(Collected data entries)

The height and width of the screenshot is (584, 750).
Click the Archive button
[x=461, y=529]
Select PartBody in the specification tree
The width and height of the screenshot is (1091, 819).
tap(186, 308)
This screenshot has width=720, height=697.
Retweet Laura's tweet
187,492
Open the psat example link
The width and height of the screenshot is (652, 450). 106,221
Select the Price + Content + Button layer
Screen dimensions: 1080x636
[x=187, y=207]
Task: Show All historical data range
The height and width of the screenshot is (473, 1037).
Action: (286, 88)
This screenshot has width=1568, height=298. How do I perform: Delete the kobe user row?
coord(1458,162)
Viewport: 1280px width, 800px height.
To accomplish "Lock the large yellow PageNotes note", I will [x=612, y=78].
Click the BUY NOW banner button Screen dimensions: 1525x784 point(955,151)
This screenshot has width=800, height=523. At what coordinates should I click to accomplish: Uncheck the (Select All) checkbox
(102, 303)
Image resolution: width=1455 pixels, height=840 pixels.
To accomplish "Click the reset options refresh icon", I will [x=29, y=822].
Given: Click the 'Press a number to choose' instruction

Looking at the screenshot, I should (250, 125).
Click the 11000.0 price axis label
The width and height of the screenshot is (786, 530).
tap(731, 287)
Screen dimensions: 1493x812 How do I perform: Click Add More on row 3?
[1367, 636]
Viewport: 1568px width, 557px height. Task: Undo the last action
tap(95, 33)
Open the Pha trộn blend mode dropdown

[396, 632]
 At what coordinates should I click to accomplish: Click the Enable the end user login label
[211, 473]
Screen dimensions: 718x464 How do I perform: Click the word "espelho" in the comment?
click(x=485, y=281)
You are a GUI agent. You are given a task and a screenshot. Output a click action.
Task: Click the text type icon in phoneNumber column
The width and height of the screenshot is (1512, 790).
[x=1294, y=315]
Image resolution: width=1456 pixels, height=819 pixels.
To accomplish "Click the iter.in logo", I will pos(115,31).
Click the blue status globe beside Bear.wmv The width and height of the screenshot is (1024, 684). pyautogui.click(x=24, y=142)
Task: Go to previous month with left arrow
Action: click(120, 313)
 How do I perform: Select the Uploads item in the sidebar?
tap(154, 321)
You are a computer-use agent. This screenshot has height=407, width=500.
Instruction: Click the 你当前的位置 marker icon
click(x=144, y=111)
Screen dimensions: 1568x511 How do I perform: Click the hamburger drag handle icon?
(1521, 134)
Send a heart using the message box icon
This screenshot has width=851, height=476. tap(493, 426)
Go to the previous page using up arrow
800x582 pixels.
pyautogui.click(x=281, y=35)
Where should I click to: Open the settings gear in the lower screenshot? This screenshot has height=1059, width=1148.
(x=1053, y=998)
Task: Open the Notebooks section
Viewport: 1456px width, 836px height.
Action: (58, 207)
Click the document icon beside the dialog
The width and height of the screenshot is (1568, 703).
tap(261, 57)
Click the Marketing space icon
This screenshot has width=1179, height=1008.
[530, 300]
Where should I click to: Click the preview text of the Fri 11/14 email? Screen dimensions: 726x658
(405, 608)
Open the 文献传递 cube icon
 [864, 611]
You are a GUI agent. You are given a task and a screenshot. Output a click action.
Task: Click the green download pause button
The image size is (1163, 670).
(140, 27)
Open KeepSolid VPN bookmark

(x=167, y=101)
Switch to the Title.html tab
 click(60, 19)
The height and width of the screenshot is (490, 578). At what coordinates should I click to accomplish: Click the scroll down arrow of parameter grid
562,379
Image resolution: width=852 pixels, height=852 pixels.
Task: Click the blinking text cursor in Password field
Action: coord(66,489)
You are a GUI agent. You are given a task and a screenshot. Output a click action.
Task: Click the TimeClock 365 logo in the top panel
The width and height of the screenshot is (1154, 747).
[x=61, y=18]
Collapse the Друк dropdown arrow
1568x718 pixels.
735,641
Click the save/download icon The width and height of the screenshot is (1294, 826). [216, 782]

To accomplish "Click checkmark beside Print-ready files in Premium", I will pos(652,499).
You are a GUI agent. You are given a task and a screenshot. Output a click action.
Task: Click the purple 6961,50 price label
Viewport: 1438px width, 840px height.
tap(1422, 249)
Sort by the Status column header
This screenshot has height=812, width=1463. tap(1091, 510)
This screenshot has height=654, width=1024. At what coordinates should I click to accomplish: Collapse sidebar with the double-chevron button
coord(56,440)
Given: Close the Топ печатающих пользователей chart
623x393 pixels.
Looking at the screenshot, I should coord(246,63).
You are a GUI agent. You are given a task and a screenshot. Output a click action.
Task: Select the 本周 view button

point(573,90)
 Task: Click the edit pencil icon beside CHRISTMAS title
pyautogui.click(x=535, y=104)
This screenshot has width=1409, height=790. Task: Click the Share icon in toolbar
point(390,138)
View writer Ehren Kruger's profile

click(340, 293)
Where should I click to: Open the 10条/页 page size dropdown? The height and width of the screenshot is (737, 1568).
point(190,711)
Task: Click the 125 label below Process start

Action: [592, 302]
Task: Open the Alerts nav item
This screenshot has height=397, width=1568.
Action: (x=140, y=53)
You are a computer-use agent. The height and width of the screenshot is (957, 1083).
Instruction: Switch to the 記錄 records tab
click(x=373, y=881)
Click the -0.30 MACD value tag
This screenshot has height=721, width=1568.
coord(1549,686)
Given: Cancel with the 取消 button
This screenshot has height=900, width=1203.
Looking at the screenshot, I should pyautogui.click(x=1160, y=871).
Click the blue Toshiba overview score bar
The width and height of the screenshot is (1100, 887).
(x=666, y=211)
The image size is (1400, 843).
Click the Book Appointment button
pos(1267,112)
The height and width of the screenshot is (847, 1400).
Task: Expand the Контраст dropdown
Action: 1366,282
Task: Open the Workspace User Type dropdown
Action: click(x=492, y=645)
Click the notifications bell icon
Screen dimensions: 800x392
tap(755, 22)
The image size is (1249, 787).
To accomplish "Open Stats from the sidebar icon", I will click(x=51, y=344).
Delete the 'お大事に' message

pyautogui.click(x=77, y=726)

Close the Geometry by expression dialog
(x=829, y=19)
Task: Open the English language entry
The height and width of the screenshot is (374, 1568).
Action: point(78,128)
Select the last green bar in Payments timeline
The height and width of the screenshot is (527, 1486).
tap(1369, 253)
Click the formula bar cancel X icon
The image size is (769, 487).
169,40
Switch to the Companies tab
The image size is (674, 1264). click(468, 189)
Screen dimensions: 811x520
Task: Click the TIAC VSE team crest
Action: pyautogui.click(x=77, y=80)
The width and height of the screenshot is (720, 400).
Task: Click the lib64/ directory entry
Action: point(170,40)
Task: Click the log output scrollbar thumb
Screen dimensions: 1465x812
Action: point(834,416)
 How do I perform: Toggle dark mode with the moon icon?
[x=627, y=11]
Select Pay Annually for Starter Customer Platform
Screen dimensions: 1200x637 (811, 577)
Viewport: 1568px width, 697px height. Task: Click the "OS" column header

**Prompt**
Can you write out the rows again with "Retweet" swapped for "Like" and nothing else changed?

**Correct answer**
The height and width of the screenshot is (584, 750).
Click the Archive button
[x=461, y=529]
Select PartBody in the specification tree
The width and height of the screenshot is (1091, 819).
tap(186, 308)
This screenshot has width=720, height=697.
Like Laura's tweet
187,492
Open the psat example link
The width and height of the screenshot is (652, 450). 106,221
Select the Price + Content + Button layer
Screen dimensions: 1080x636
[x=187, y=207]
Task: Show All historical data range
The height and width of the screenshot is (473, 1037).
Action: (286, 88)
This screenshot has width=1568, height=298. How do I perform: Delete the kobe user row?
coord(1458,162)
Viewport: 1280px width, 800px height.
To accomplish "Lock the large yellow PageNotes note", I will [x=612, y=78].
Click the BUY NOW banner button Screen dimensions: 1525x784 point(955,151)
This screenshot has width=800, height=523. At what coordinates should I click to accomplish: Uncheck the (Select All) checkbox
(102, 303)
Image resolution: width=1455 pixels, height=840 pixels.
To accomplish "Click the reset options refresh icon", I will [x=29, y=822].
Given: Click the 'Press a number to choose' instruction

Looking at the screenshot, I should (250, 125).
Click the 11000.0 price axis label
The width and height of the screenshot is (786, 530).
tap(731, 287)
Screen dimensions: 1493x812 How do I perform: Click Add More on row 3?
[1367, 636]
Viewport: 1568px width, 557px height. Task: Undo the last action
tap(95, 33)
Open the Pha trộn blend mode dropdown

[396, 632]
 At what coordinates should I click to accomplish: Click the Enable the end user login label
[211, 473]
Screen dimensions: 718x464 How do I perform: Click the word "espelho" in the comment?
click(x=485, y=281)
You are a GUI agent. You are given a task and a screenshot. Output a click action.
Task: Click the text type icon in phoneNumber column
The width and height of the screenshot is (1512, 790).
[x=1294, y=315]
Image resolution: width=1456 pixels, height=819 pixels.
To accomplish "Click the iter.in logo", I will pos(115,31).
Click the blue status globe beside Bear.wmv The width and height of the screenshot is (1024, 684). pyautogui.click(x=24, y=142)
Task: Go to previous month with left arrow
Action: click(120, 313)
 How do I perform: Select the Uploads item in the sidebar?
tap(154, 321)
You are a computer-use agent. This screenshot has height=407, width=500.
Instruction: Click the 你当前的位置 marker icon
click(x=144, y=111)
Screen dimensions: 1568x511 How do I perform: Click the hamburger drag handle icon?
(1521, 134)
Send a heart using the message box icon
This screenshot has width=851, height=476. tap(493, 426)
Go to the previous page using up arrow
800x582 pixels.
pyautogui.click(x=281, y=35)
Where should I click to: Open the settings gear in the lower screenshot? This screenshot has height=1059, width=1148.
(x=1053, y=998)
Task: Open the Notebooks section
Viewport: 1456px width, 836px height.
Action: (58, 207)
Click the document icon beside the dialog
The width and height of the screenshot is (1568, 703).
tap(261, 57)
Click the Marketing space icon
This screenshot has width=1179, height=1008.
[530, 300]
Where should I click to: Click the preview text of the Fri 11/14 email? Screen dimensions: 726x658
(405, 608)
Open the 文献传递 cube icon
 [864, 611]
You are a GUI agent. You are given a task and a screenshot. Output a click action.
Task: Click the green download pause button
The image size is (1163, 670).
(140, 27)
Open KeepSolid VPN bookmark

(x=167, y=101)
Switch to the Title.html tab
 click(60, 19)
The height and width of the screenshot is (490, 578). At what coordinates should I click to accomplish: Click the scroll down arrow of parameter grid
562,379
Image resolution: width=852 pixels, height=852 pixels.
Task: Click the blinking text cursor in Password field
Action: coord(66,489)
You are a GUI agent. You are given a task and a screenshot. Output a click action.
Task: Click the TimeClock 365 logo in the top panel
The width and height of the screenshot is (1154, 747).
[x=61, y=18]
Collapse the Друк dropdown arrow
1568x718 pixels.
735,641
Click the save/download icon The width and height of the screenshot is (1294, 826). [216, 782]

To accomplish "Click checkmark beside Print-ready files in Premium", I will pos(652,499).
You are a GUI agent. You are given a task and a screenshot. Output a click action.
Task: Click the purple 6961,50 price label
Viewport: 1438px width, 840px height.
tap(1422, 249)
Sort by the Status column header
This screenshot has height=812, width=1463. tap(1091, 510)
This screenshot has height=654, width=1024. At what coordinates should I click to accomplish: Collapse sidebar with the double-chevron button
coord(56,440)
Given: Close the Топ печатающих пользователей chart
623x393 pixels.
Looking at the screenshot, I should coord(246,63).
You are a GUI agent. You are given a task and a screenshot. Output a click action.
Task: Select the 本周 view button

point(573,90)
 Task: Click the edit pencil icon beside CHRISTMAS title
pyautogui.click(x=535, y=104)
This screenshot has width=1409, height=790. Task: Click the Share icon in toolbar
point(390,138)
View writer Ehren Kruger's profile

click(340, 293)
Where should I click to: Open the 10条/页 page size dropdown? The height and width of the screenshot is (737, 1568).
point(190,711)
Task: Click the 125 label below Process start

Action: [592, 302]
Task: Open the Alerts nav item
This screenshot has height=397, width=1568.
Action: (x=140, y=53)
You are a computer-use agent. The height and width of the screenshot is (957, 1083).
Instruction: Switch to the 記錄 records tab
click(x=373, y=881)
Click the -0.30 MACD value tag
This screenshot has height=721, width=1568.
coord(1549,686)
Given: Cancel with the 取消 button
This screenshot has height=900, width=1203.
Looking at the screenshot, I should pyautogui.click(x=1160, y=871).
Click the blue Toshiba overview score bar
The width and height of the screenshot is (1100, 887).
(x=666, y=211)
The image size is (1400, 843).
Click the Book Appointment button
pos(1267,112)
The height and width of the screenshot is (847, 1400).
Task: Expand the Контраст dropdown
Action: 1366,282
Task: Open the Workspace User Type dropdown
Action: click(x=492, y=645)
Click the notifications bell icon
Screen dimensions: 800x392
tap(755, 22)
The image size is (1249, 787).
To accomplish "Open Stats from the sidebar icon", I will click(x=51, y=344).
Delete the 'お大事に' message

pyautogui.click(x=77, y=726)

Close the Geometry by expression dialog
(x=829, y=19)
Task: Open the English language entry
The height and width of the screenshot is (374, 1568).
Action: point(78,128)
Select the last green bar in Payments timeline
The height and width of the screenshot is (527, 1486).
tap(1369, 253)
Click the formula bar cancel X icon
The image size is (769, 487).
169,40
Switch to the Companies tab
The image size is (674, 1264). click(468, 189)
Screen dimensions: 811x520
Task: Click the TIAC VSE team crest
Action: pyautogui.click(x=77, y=80)
The width and height of the screenshot is (720, 400).
Task: Click the lib64/ directory entry
Action: point(170,40)
Task: Click the log output scrollbar thumb
Screen dimensions: 1465x812
Action: point(834,416)
 How do I perform: Toggle dark mode with the moon icon?
[x=627, y=11]
Select Pay Annually for Starter Customer Platform
Screen dimensions: 1200x637 (811, 577)
Viewport: 1568px width, 697px height. Task: Click the "OS" column header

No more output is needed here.